Trecho de origem »
##########

A Dilma deve ter também suas divergências com Lula, a não ser que ela seja um fantoche mesmo, o que ainda não está provado. Que ela é uma invenção do Lula, é, mas pode não ser um fantoche. Porém, o fato é que existe muita convergência com o Serra. Em princípio, estamos em um ciclo virtuoso e não há muito a corrigir nos rumos do país, uma vez que a herança de Lula é bem vista. Aumenta um pouquinho o Bolsa-família e por aí vai, de modo que o debate seria morno mesmo.

E foi essa convergência entre Serra e Dilma que, como mencionei, abriu o espaço para a Marina. Mas, se repararmos direito, ela não tem proposta alguma. Prega um ambientalismo vago, genérico, não entra em bola dividida, como se diz em futebol. Em nenhum assunto crucial ela sequer se pronuncia, de modo que foi uma ascensão muito específica, conjuntural, e não avaliza nenhuma promessa futura.

Correio da Cidadania: Como avalia a atuação da esquerda socialista nesta eleição, representada essencialmente pelo PSOL, PCB, PSTU e PCO?

Francisco de Oliveira: A esquerda teria muitos motivos para criticar o sistema e a forma como vem funcionando no país, mas não tinha tempo e nem recursos, e hoje eleição é isso. Foi muito complicado o desempenho. O Plínio ainda conseguiu ser convidado para os debates principais, os demais nem sequer foram convidados. Mas, de toda forma, a grande imprensa ignorou a todos.

Por conta disso, não dá pra dizer que os resultados foram decepcionantes, porque uma coisa que não é exposta, proposta, não chega ao grande público, não pode mesmo se transformar em voto. A Marina teve condições maiores de exposição devido à entrada do dono da Natura, que lhe deu recursos e, ao que parece, tomou gosto pela política, ao menos de acordo com declarações nos jornais. Assim, ela pôde fazer campanha. E a imprensa também se interessou muito por ela, por ser uma espécie de ser exótico, que estava ali no meio com uma história pessoal muito dignificante, uma pessoa pobre que nasceu em seringais, disputando a presidência, muito parecida com o Lula.

##########

Tarefa proposta a »
Transcreva, sem nenhuma alteração, a parte do trecho da entrevista sobre a eleição que vai de "E foi essa convergência" até "nenhuma promessa futura.", inclusive.

Dados do exercício »
##########

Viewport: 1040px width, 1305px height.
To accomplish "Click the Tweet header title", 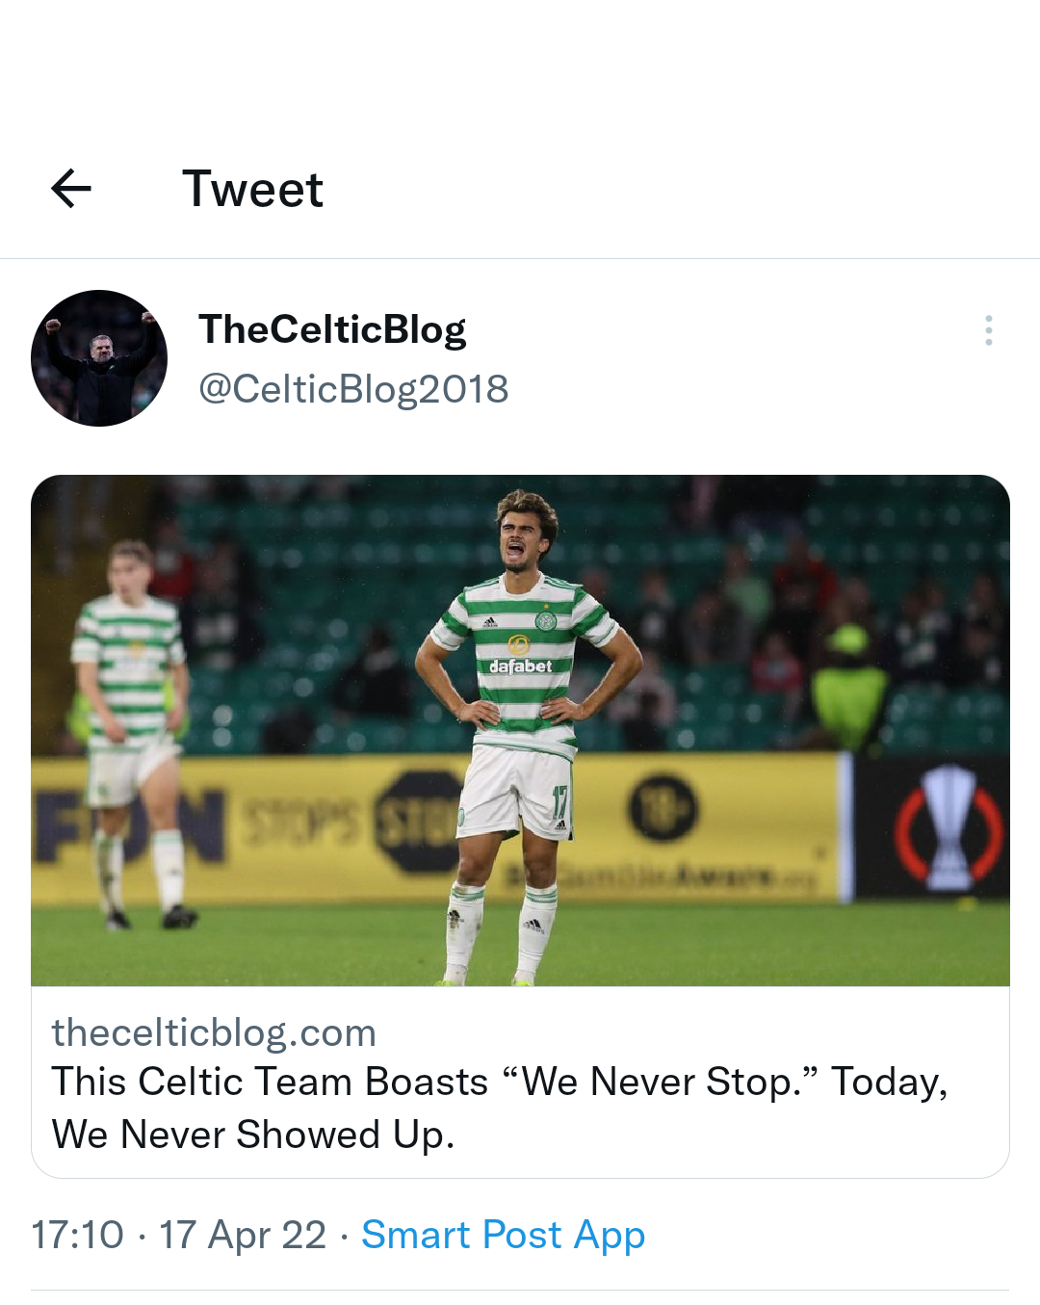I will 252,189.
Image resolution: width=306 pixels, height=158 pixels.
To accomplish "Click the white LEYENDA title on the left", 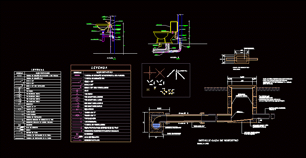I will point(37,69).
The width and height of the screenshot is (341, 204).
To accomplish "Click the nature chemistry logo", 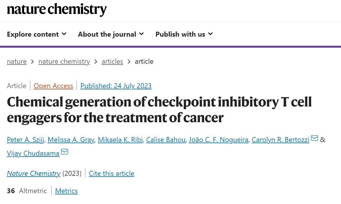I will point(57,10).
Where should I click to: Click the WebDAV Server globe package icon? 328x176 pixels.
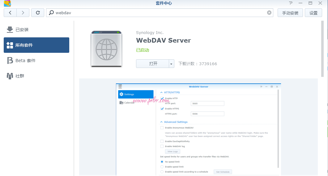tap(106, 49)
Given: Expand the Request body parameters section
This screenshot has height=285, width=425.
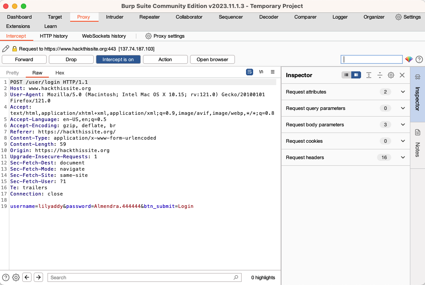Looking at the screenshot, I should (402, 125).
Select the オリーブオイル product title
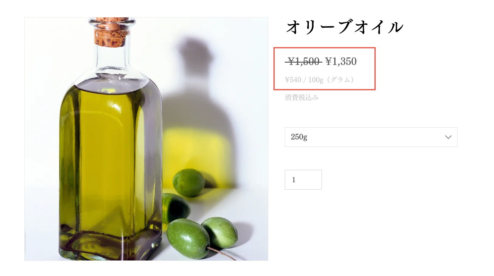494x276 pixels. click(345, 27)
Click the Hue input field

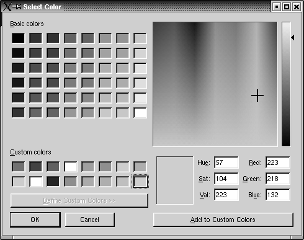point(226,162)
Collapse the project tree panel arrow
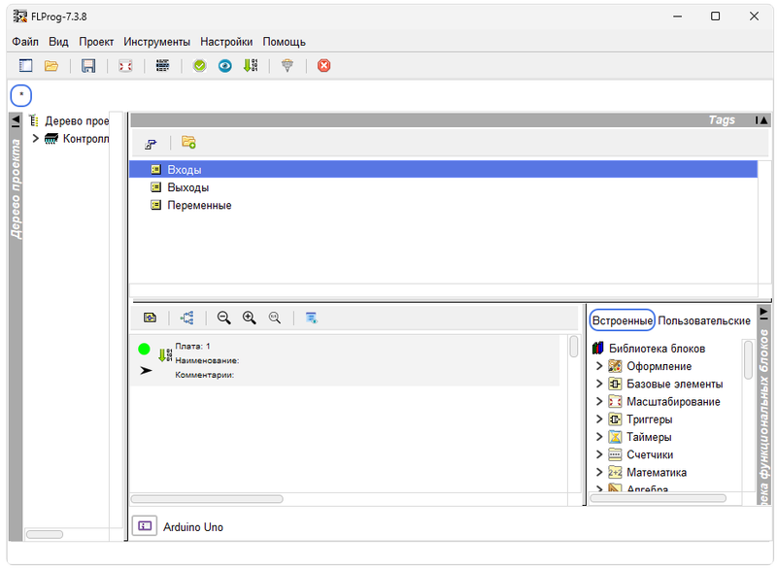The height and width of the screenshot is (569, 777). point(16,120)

##########

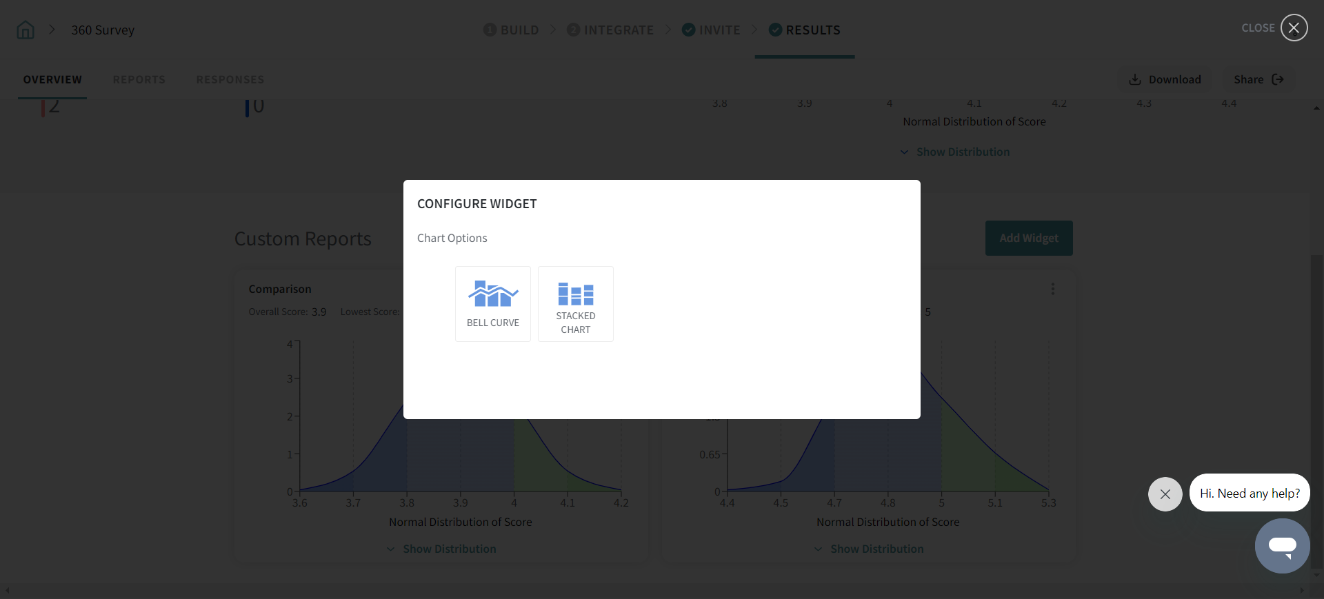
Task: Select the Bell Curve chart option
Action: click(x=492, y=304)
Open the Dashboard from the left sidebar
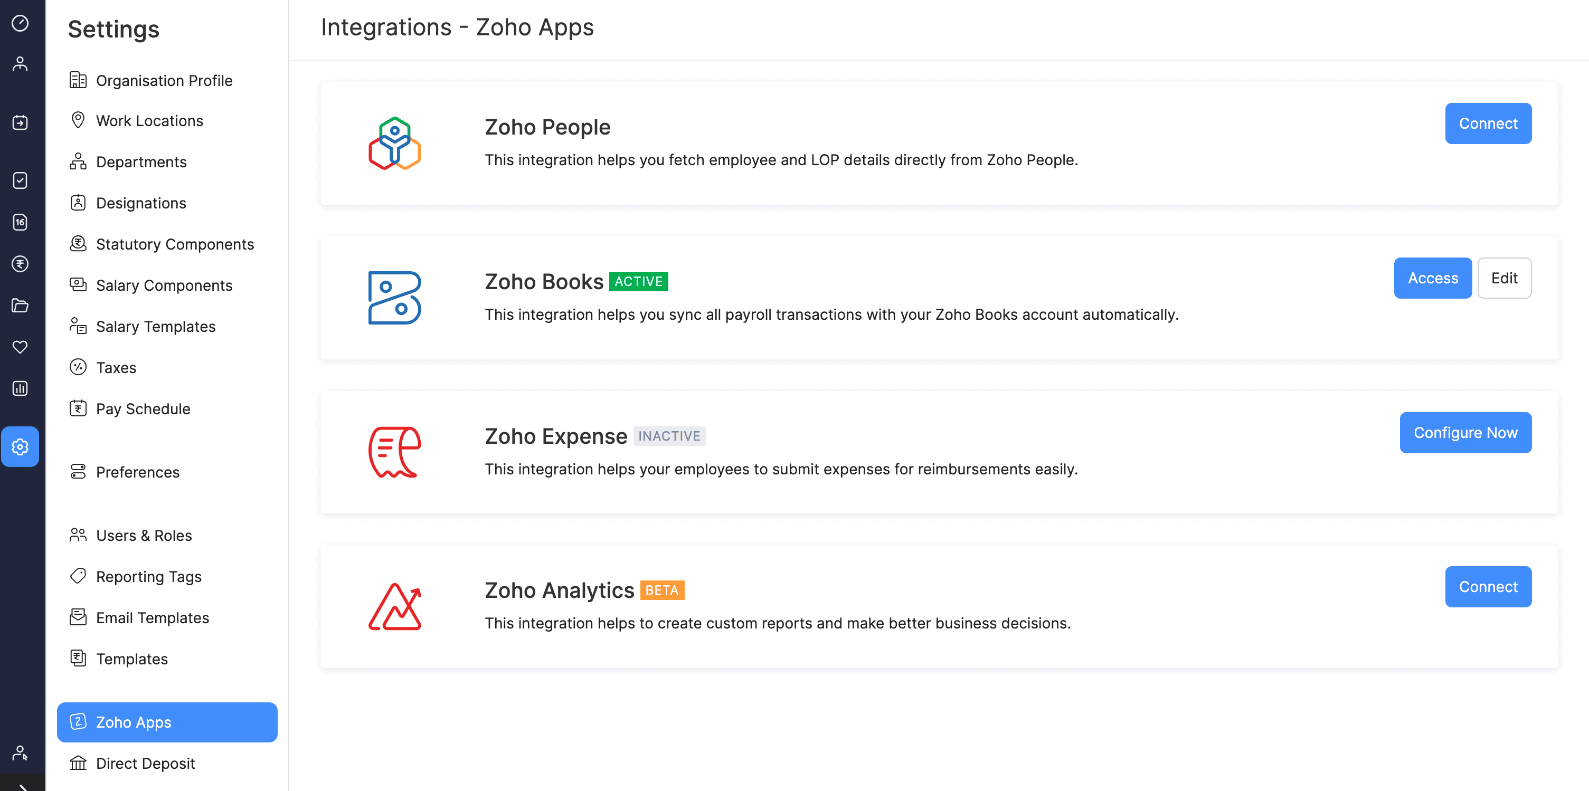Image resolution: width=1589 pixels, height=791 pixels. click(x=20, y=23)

##########

Tarefa proposta b »
Coloque em um CSV de duas colunas, texto e resposta, a parte da listagem que vai da linha com "Select the オリーブオイル product title" até a linha com "point(226,162)", inclusive, com uma linha por resposta e cada campo entre aspas, trocando as quebras de linha por espaços. Deixe as imagens de fora.

Resposta completa a »
E foi essa convergência entre Serra e Dilma que, como mencionei, abriu o espaço para a Marina. Mas, se repararmos direito, ela não tem proposta alguma. Prega um ambientalismo vago, genérico, não entra em bola dividida, como se diz em futebol. Em nenhum assunto crucial ela sequer se pronuncia, de modo que foi uma ascensão muito específica, conjuntural, e não avaliza nenhuma promessa futura.

Resposta completa b »
texto,resposta
"Select the オリーブオイル product title","494x276 pixels. click(345, 27)"
"Click the Hue input field","point(226,162)"